As the program expands and begins to provide more services for persons employed inside and outside the home for whose treatment vocational rehabilitative services are less necessary, other program components will gain emphasis.
Integral to the program is its involvement with: Alcoholics Anonymous, Al-Anon and Ala-Teen, very useful resources for the alcoholic and his family; consultation and education utilizing the skills of a public health educator; information and referral services through a network of multidisciplinary teams of professionals and paraprofessionals. It was very apparent as we looked at our program and at others that training and multi-service expertise were lacking. It is necessary to establish an inservice educational program for the Alcoholism Program staff and the general hospital community.
The criteria for admission to the program have changed as we observed an increase in certain kinds of alcoholics. We are seeing an increasing number of multiple drug abusers.
1. Alcohol plus opiate (heroin and methadone).
2. Alcohol plus other drugs, including LSD, mescaline, and peyote.
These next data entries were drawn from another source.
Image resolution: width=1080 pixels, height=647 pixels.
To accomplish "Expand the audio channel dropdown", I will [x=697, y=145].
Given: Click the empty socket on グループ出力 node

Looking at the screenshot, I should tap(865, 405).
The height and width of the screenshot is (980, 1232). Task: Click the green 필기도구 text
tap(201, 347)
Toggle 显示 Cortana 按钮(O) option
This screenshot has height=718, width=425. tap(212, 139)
3. Alcohol plus soft drugs, including tranquilizers, sedatives and amphetamines.
Those in the first group need to be treated in a methadone maintenance program with consultation from an alcoholism service. Those in the second group are usually younger than the former age limit of 21. We have lowered the age to 14 for admission to the program. We are establishing consultation services to programs designed for adolescents when we feel the diagnosis is unclear and treatment in an alcoholism program is inappropriate. The third group usually belongs in the alcoholism program unless the psychopathology is so severe that they warrant psychiatric hospitalization.
The staffing pattern for the Comprehensive Alcoholism Program includes physicians (psychiatrists and internists), addiction specialists (recovered alcoholics), addiction counselors, community liaison workers, occupational and activity therapists, vocational rehabilitation counselors, security officers, data coordinators, health educators, a halfway house manager, and administrative and clerical staff.
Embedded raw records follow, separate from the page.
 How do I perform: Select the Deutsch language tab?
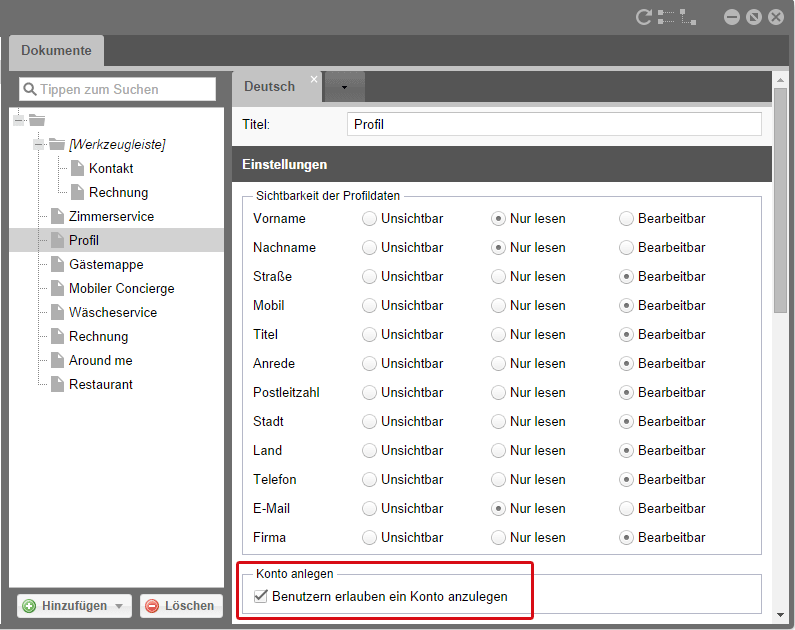click(270, 87)
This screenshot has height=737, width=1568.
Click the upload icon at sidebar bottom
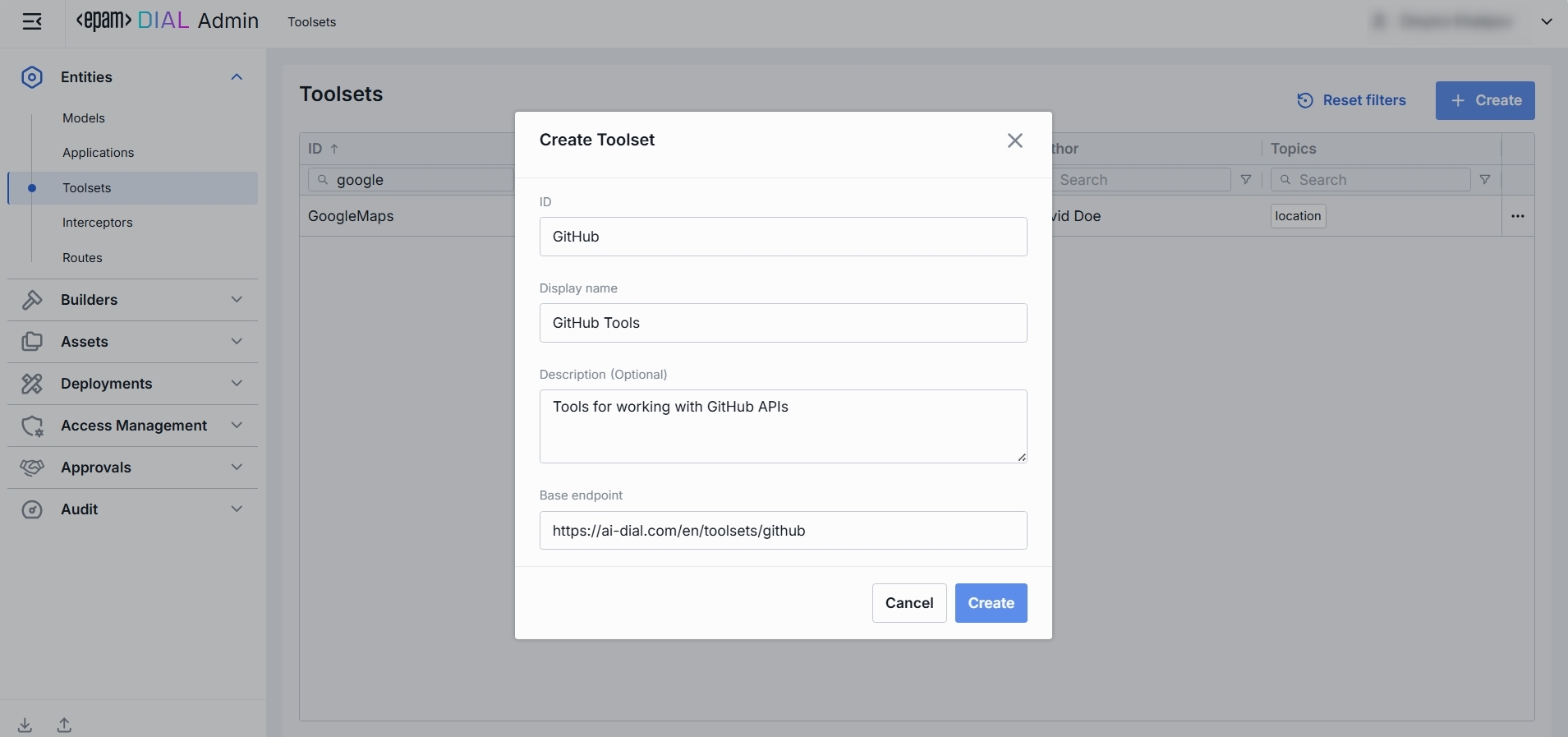tap(64, 725)
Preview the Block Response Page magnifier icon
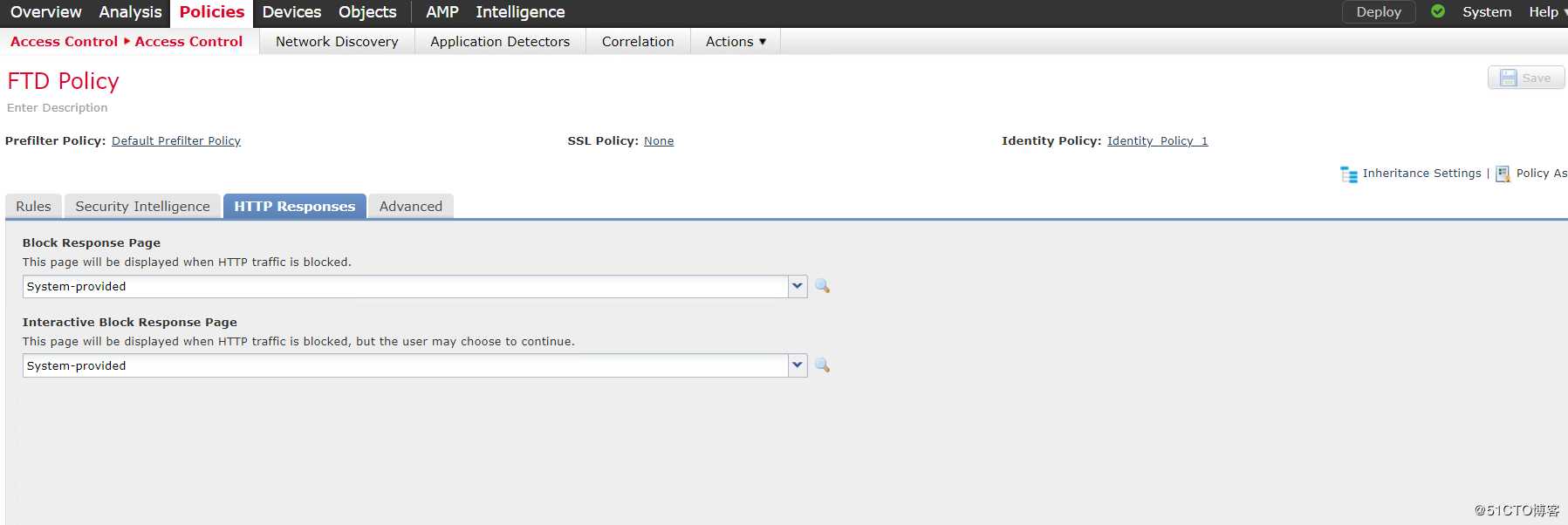Screen dimensions: 1568x525 click(x=822, y=286)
We must continuously remember that alcoholism is a disease that is complex and whose etiology is currently not understood. The individual may be unduly exposed to a combination of the several factors that lead to the development of this condition, including psychological, physiological, genetic and socio-cultural factors. Recognizing this, our view is that approach to treatment, rehabilitation and prevention must be via the many avenues mentioned. One very significant aspect of treatment frequently overlooked by providers is the need to recognize and understand the sociocultural context within which alcoholic patients live. We have to see people within the context of their realities. One means of meeting this need is to develop staffing patterns which include persons of backgrounds similar to those of our patients, who have, in addition, the awareness and sensitivity to be able to understand and work effectively within that context for the benefit of the patients. This means seeking the involvement of nuclear and extended families, employers, supervisors, spiritual leaders and any additional people that have an effect on the specific person, through staff selected for their appropriateness in this regard and trained for effectiveness in the task.